TAREFA
No trecho sobre o patriotismo português, qual das duas qualidades exigidas da resposta é de extraordinária complexidade?

TRECHO DADO

Onde encontrar, porém, o ideal que transforme o patriotismo localista e nostálgico num plexo que religue a gama variada da sentimentalidade patriótica e integre todos os portugueses num destino moral comum?

A resposta exige uma das mais árduas indagações que podem propor-se à consciência moral e reflexiva. Como tudo o que se funda na razão, ela tem de ser a um tempo consistente e coerente, e se a coerência, isto é, a conformidade lógica, se alcança com relativa facilidade, a consistência, isto é, a compatibilidade com todos os factos que importa considerar, é de extraordinária complexidade.

De modo geral, oferecem-se dois grandes caminhos; o que atenta predominantemente no que subjaz e nutriu a expansão portuguesa no mundo, e o que apela para a maneira de ser portuguesa em ordem à sua intervenção na atividade civilizadora.

Os descobrimentos e conquistas assinalam sem sombra de contestação a nossa posição na história universal, sendo maravilha e assombro que um pequeno povo, de exíguos recursos, tivesse como que duplicado a obra da criação, na frase expressiva de Humboldt. O facto, ou antes a continuidade dos factos, pois alguns se prolongam quase até aos nossos dias, inculca a fundamentação de uma conceção da pátria, que tenha por núcleo aglutinante a noção de imperium, ou mais propriamente a de exaltação heroica.

MATERIAL DE APOIO

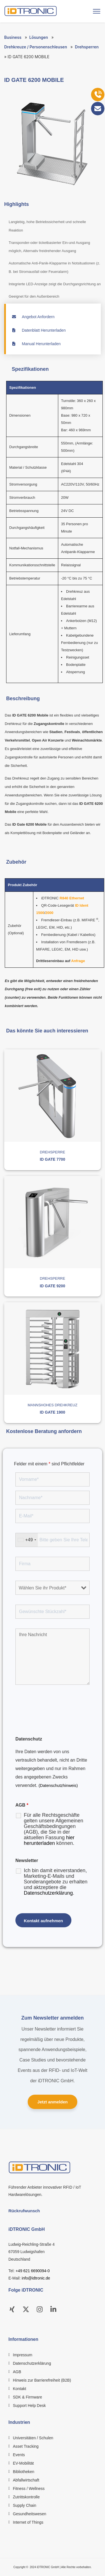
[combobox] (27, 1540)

RESPOSTA
A consistência, isto é, a compatibilidade com todos os factos que importa considerar.